I still don’t know if it was a problem of delivery — he was getting there, his voice rising in power. But he didn’t finish the note with a flourish, with inspiration in his voice. I originally thought this was a failing of the speechwriting, rather than the delivery.

I’m running for President to keep the country I love safe, and prevent other families from risking their loved ones in war as my family has. I will draw on all my experience with the world and its leaders, and all the tools at our disposal — diplomatic, economic, military and the power of our ideals — to build the foundations for a stable and enduring peace.

See? Re-reading it, it reads so much better than when he spoke it. This is where a great speaker can inspire the masses, something as true and as old as the ancient Greek democrats themselves, something the GOP has been deriding lately, but also overlooking (oddly, they the Party of the Great Communicator).

What did turn out to be the most powerful part of his speech, the “a cause greater than yourself” line, resonated with me. It echoed in some ways the JFK and Obama calls to service.

If you find faults with our country, make it a better one. If you’re disappointed with the mistakes of government, join its ranks and work to correct them. Enlist in our Armed Forces. Become a teacher. Enter the ministry. Run for public office. Feed a hungry child. Teach an illiterate adult to read. Comfort the afflicted. Defend the rights of the oppressed. Our country will be the better, and you will be the happier. Because nothing brings greater happiness in life than to serve a cause greater than yourself.

Some of these, ironically, harken to Obama’s derided days as a Community Organizer (“Defend the rights of the oppressed”) and one of them recalls a famous calling of the newspaper business: “Comfort the afflicted and afflict the comfortable.” (Of course, I once drank the Kool-Aid and felt that way about journalism (and still do in many ways). My skills were in writing, in curiosity, in seeking truth and telling people about it. I felt like I could use my skills to make the country a better place in many ways, I really did (sniff). But his Party hates the media, so what I have to offer the country is useless, according to them. Cheers. And I digress.) That’s McCain, though: unpredictable as ever.

Still, there were not enough specifics for my taste in tonight’s speech (with the notable exception of the “doubling the child tax exemption from $3,500 to $7,000” and a few others), and too much of the GOP’s old party lines.
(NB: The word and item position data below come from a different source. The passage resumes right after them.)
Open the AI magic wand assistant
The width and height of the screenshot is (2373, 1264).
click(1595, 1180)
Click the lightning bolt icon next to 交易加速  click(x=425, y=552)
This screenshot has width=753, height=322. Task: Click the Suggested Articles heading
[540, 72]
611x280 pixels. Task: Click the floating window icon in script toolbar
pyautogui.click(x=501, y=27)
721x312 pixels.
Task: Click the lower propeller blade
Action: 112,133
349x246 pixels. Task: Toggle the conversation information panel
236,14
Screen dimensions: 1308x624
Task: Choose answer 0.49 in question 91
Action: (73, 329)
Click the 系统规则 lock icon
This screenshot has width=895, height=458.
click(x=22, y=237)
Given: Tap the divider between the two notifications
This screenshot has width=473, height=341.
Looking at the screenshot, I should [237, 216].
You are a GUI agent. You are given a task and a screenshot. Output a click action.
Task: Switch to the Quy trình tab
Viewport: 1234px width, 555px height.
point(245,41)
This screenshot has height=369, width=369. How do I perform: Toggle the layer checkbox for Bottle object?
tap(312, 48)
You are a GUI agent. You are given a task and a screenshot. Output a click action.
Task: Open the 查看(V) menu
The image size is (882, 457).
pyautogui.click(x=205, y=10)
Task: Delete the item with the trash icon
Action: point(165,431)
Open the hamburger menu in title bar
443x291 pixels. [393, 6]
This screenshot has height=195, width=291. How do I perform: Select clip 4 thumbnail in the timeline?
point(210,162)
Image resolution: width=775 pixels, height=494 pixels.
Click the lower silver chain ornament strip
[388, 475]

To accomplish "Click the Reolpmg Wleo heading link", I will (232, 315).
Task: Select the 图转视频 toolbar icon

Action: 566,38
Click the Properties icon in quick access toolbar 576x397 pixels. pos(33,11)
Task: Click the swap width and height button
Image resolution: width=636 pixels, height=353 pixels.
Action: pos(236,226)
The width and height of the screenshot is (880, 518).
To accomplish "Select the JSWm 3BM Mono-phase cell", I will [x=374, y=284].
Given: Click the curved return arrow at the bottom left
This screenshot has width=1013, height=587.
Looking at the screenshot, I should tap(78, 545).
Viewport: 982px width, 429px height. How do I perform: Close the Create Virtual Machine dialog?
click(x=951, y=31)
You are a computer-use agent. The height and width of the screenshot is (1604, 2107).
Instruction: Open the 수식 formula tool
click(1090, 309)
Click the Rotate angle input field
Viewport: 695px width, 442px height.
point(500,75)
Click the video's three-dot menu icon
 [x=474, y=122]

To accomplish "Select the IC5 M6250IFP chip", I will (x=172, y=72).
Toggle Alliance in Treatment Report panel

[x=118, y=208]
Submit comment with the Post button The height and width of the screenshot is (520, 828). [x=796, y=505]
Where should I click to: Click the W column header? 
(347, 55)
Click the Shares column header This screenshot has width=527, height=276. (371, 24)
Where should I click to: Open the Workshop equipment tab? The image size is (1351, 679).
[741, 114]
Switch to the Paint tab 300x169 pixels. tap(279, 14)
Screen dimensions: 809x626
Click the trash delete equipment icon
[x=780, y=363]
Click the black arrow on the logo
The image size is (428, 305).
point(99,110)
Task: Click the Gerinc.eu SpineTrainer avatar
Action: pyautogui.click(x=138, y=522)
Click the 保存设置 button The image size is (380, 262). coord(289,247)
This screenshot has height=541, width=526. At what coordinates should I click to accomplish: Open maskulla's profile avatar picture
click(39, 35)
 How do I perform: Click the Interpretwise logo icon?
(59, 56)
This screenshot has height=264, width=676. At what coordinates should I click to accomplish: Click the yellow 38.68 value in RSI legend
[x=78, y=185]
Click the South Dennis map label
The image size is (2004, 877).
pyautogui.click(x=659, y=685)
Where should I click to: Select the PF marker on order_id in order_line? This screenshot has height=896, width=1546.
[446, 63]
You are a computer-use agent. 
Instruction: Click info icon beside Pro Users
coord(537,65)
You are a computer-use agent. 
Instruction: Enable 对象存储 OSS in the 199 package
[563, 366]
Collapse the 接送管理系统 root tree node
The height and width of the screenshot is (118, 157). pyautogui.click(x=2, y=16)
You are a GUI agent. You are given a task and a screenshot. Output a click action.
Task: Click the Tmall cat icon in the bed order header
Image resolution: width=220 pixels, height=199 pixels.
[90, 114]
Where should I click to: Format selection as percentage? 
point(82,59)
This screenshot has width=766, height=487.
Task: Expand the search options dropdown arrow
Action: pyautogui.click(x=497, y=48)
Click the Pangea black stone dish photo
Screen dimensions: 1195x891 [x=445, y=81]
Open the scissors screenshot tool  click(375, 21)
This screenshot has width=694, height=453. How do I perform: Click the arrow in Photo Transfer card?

Otherwise, I cannot dislike McCain. He is honorable. He has served and suffered. Yes, he is a hero. If it had to be a Republican the last eight years, why couldn’t it have been him? In many ways I like him better than the bitter Pelosi and Reid in Congress. Not so much the very ambitious-sounding Palin (the third song played playing after McCain concluded his speech was Heart’s “Barracuda,” and McCain better what his back from someone who, gifted speaker as she is, clearly seems to like the spotlight — fine for the person at the top of the ticket, maybe not so much for the Veep, eh?).

(Minor point: I can’t make that much of this, since I thought it was bullshit when it was called on Obama, but where was McCain’s flag pin on his lapel? Granted, you can in no way question McCain’s patriotism, but this only serves to point out the ridiculousness of questioning Obama’s.)

(On the other hand, McCain needs to watch out for the ambitious Veep selection he’s selected — talk about a pragmatic Gen X’er, grabbing the brass ring and not letting go!)

All that said, and like I said with Hillary, Obama is simply a better choice this time around. That’s no dis on McCain (or Hillary, for that matter). Don’t blame him. It’s just his generation.